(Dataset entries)
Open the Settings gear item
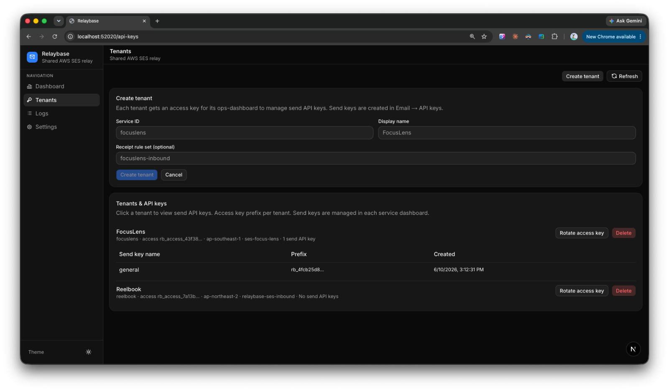 pyautogui.click(x=61, y=127)
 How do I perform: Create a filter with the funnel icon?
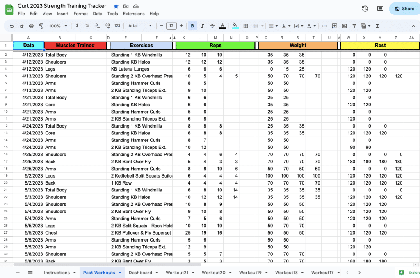[354, 26]
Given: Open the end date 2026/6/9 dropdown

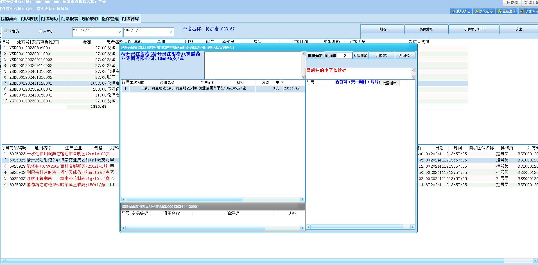Looking at the screenshot, I should pyautogui.click(x=171, y=32).
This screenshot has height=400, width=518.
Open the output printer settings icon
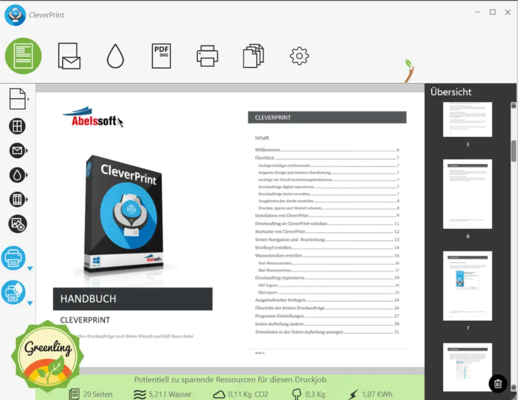point(207,56)
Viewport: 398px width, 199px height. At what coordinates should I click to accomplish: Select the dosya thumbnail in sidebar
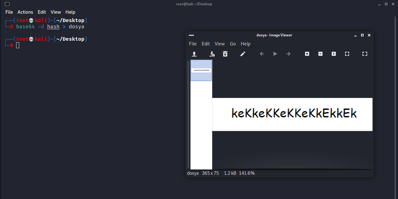point(201,70)
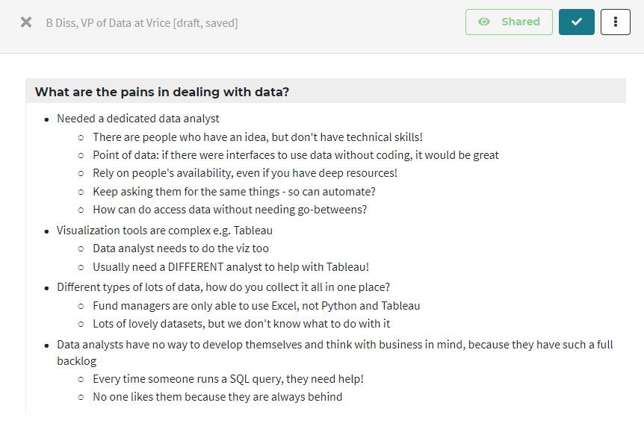Screen dimensions: 644x432
Task: Click the 'Fund managers are only able to use Excel' line
Action: (256, 306)
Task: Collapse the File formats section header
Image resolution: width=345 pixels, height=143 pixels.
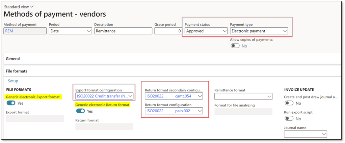Action: point(17,71)
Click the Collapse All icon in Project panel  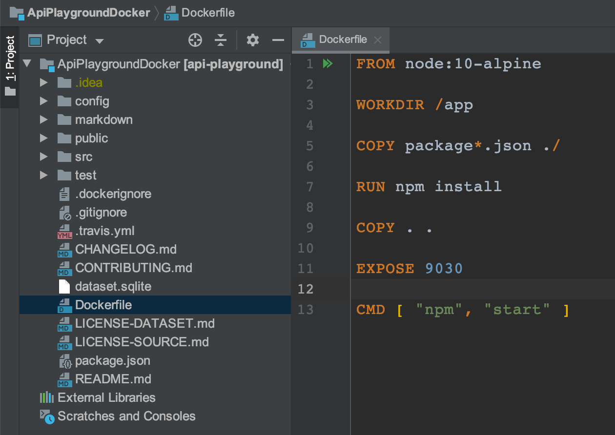point(221,40)
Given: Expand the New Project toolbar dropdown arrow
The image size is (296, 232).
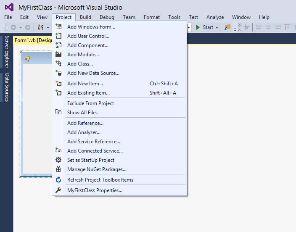Looking at the screenshot, I should coord(48,27).

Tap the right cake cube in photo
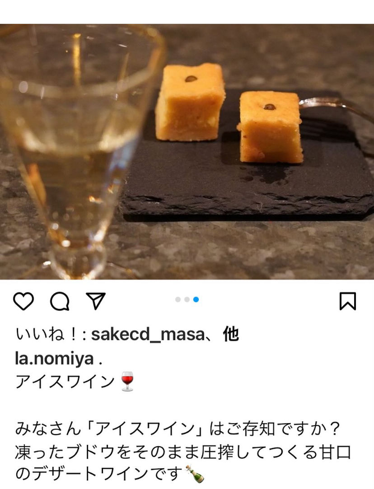click(270, 127)
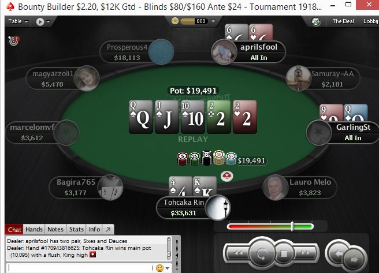Rewind the hand replay
Viewport: 379px width, 273px height.
[239, 253]
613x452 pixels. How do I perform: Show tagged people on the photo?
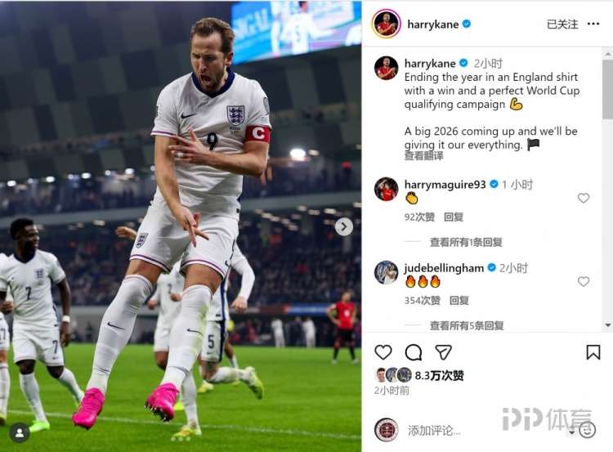20,432
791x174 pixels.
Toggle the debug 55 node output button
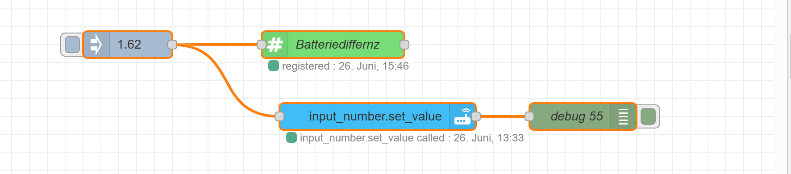pyautogui.click(x=648, y=116)
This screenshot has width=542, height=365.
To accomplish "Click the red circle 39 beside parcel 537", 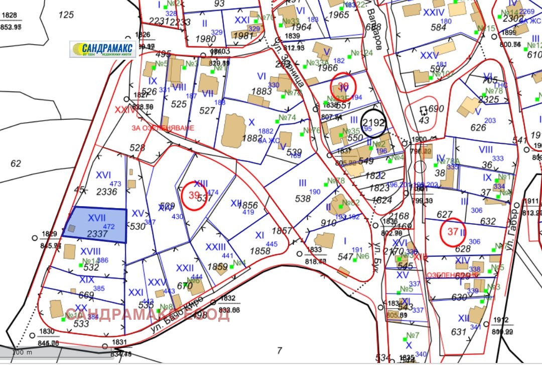I will tap(194, 196).
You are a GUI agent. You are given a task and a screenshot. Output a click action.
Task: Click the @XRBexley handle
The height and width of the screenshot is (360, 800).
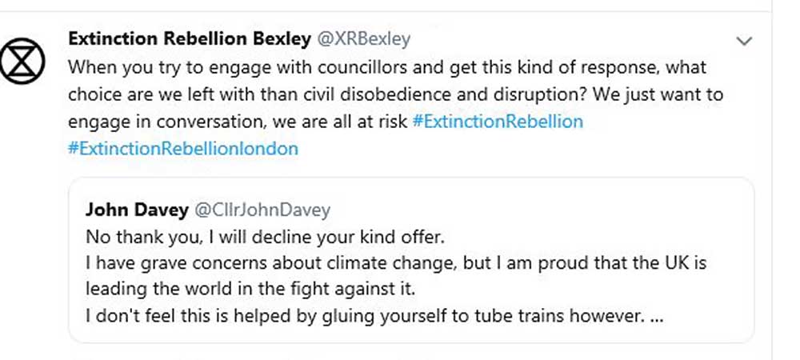click(x=364, y=39)
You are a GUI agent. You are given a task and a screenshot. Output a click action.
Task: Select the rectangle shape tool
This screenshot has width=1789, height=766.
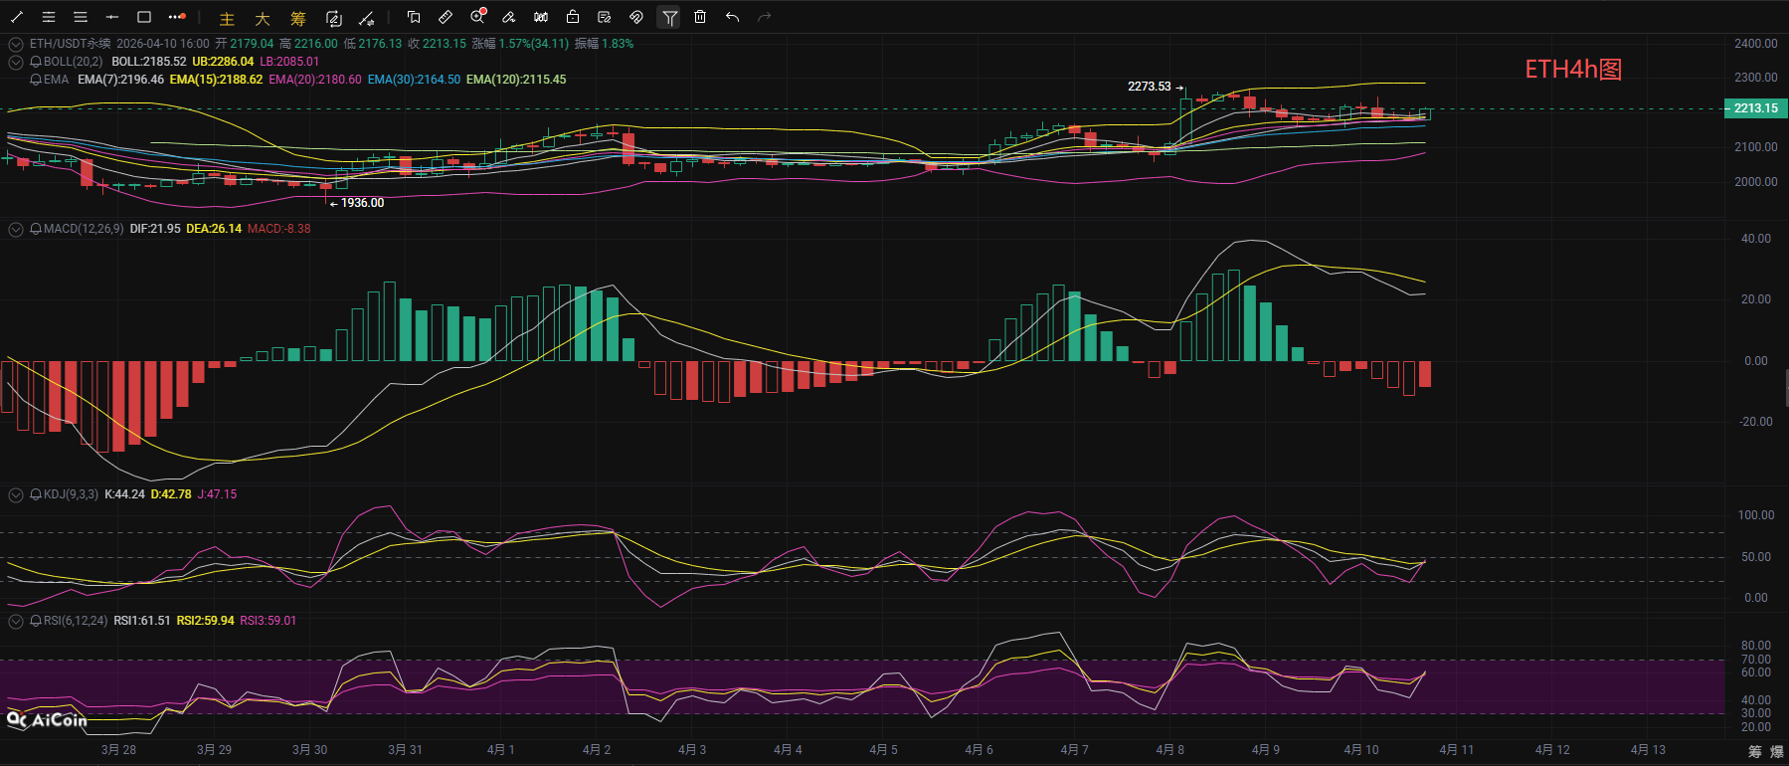[x=144, y=17]
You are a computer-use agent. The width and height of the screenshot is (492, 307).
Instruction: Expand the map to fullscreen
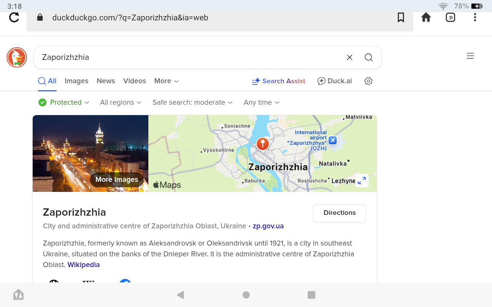(x=362, y=180)
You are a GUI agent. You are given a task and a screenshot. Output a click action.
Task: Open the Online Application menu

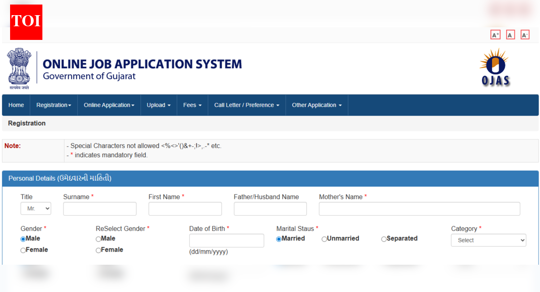coord(109,105)
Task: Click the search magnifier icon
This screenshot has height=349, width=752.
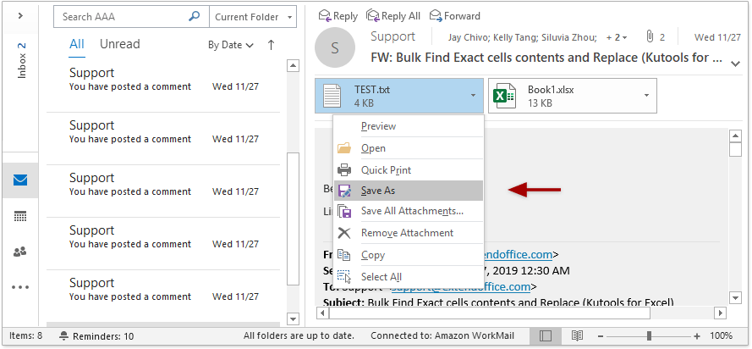Action: (x=195, y=16)
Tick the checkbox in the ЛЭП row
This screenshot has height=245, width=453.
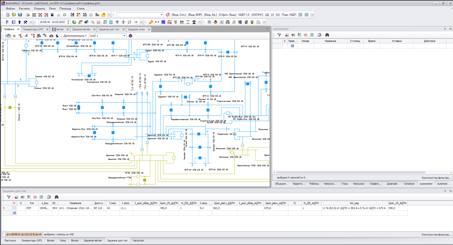[x=14, y=208]
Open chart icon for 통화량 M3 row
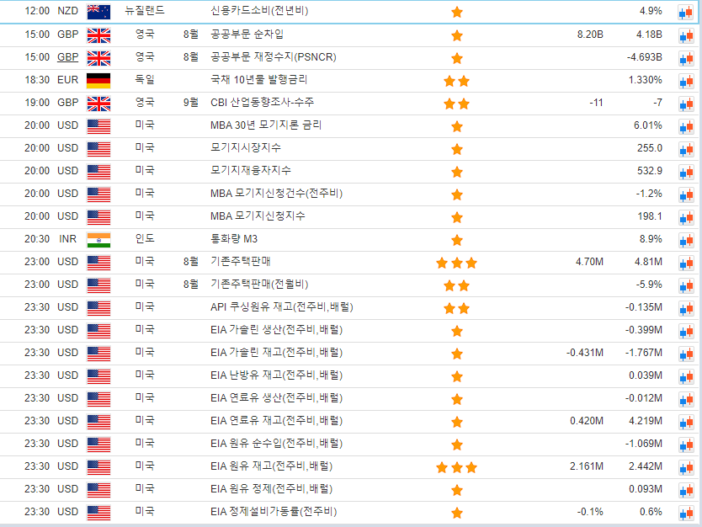This screenshot has width=702, height=527. pyautogui.click(x=686, y=240)
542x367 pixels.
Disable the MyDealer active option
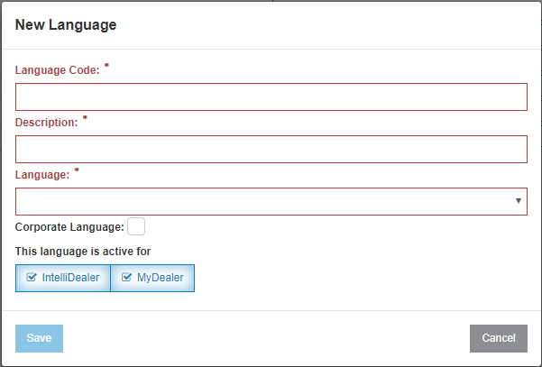[152, 279]
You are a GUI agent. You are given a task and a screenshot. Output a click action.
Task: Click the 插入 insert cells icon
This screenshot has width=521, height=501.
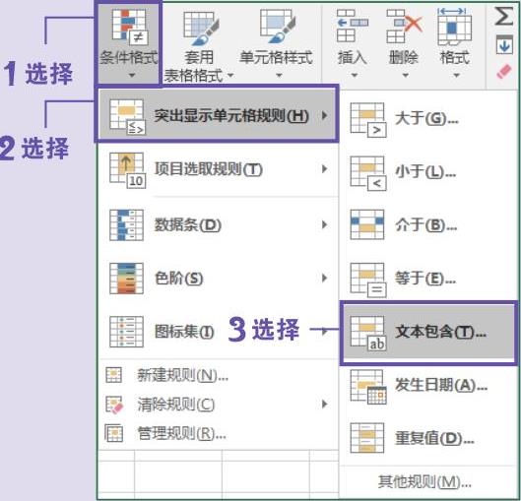pos(353,26)
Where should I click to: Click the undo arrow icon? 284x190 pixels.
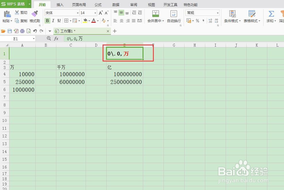(34, 31)
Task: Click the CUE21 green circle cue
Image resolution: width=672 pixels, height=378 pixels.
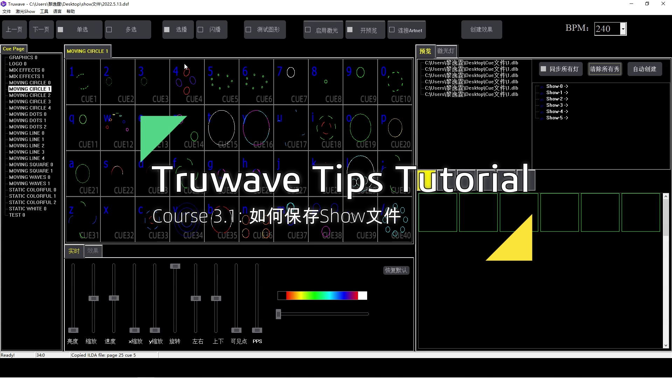Action: pyautogui.click(x=83, y=173)
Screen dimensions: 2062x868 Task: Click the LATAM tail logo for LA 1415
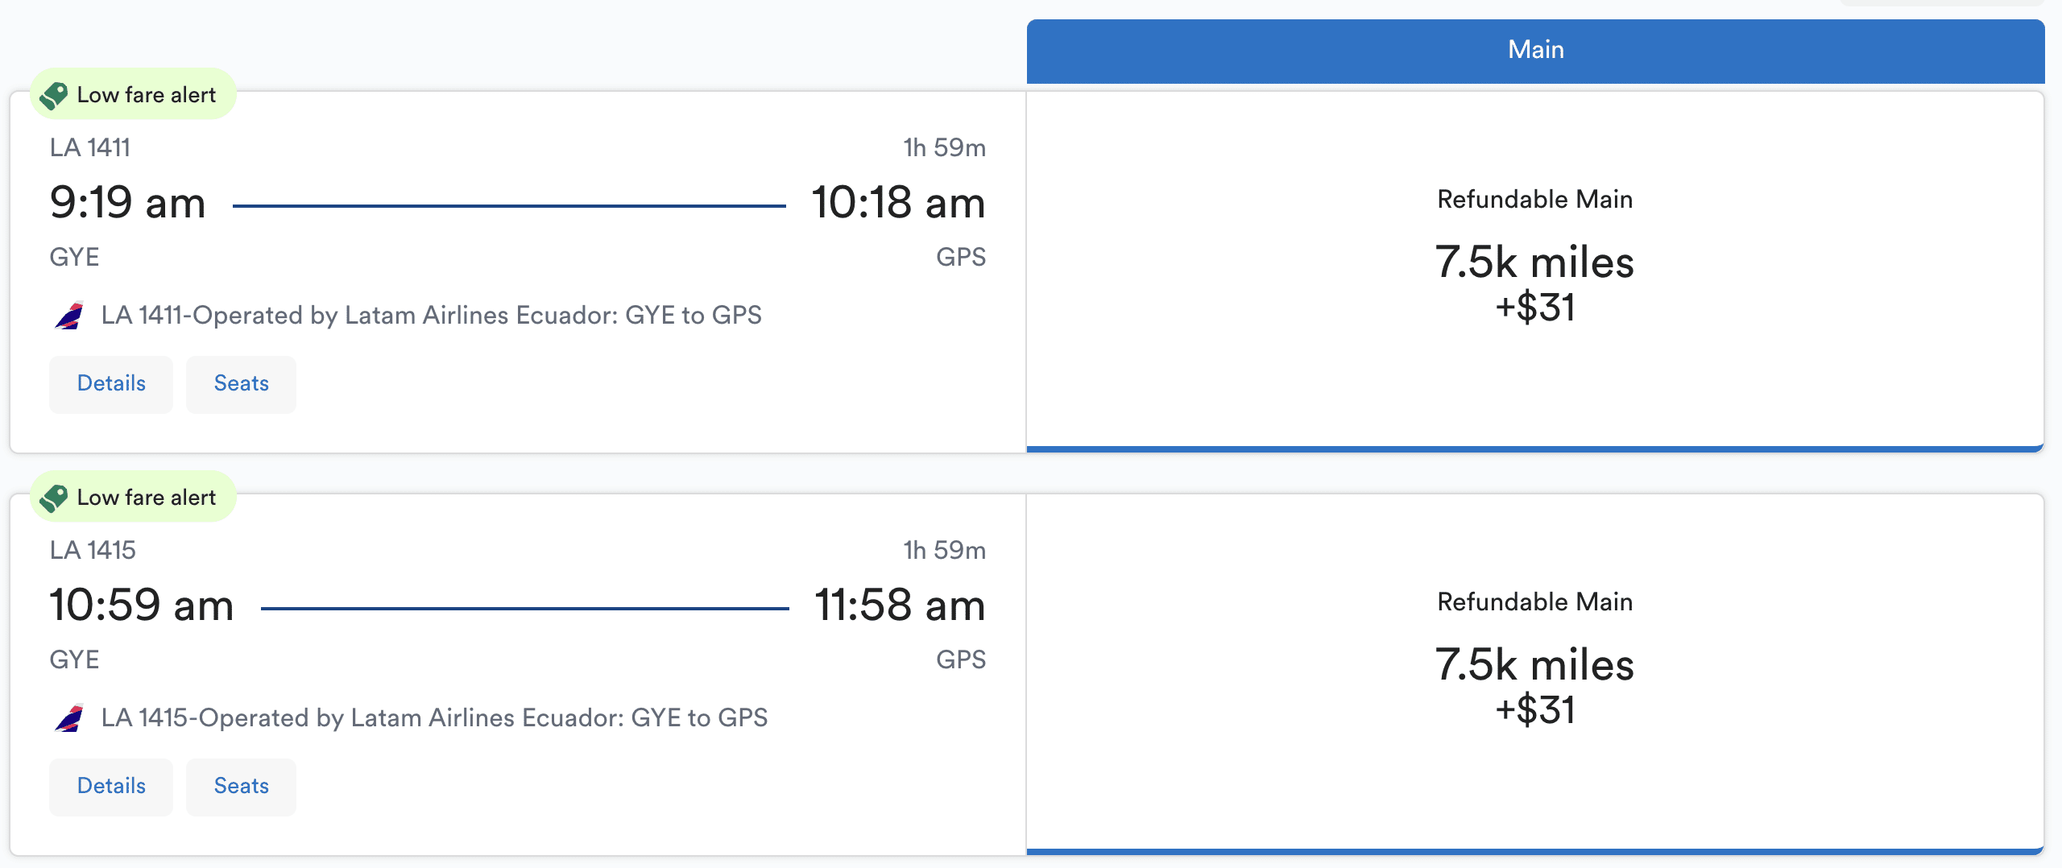pos(70,717)
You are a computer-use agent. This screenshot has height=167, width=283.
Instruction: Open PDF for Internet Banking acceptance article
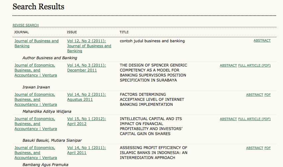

* REQUIREMENT *
If a line falls between the one containing "Screen dimensions: 2062x868" and the last line of the entries above, both included, reproduce it exactly; leave the pictures out.

* ANSWER SECTION *
Screen dimensions: 2062x868 Task: Click the LATAM tail logo for LA 1415
pos(70,717)
You are a computer-use agent. This screenshot has height=167, width=283.
Instruction: Open PDF for Internet Banking acceptance article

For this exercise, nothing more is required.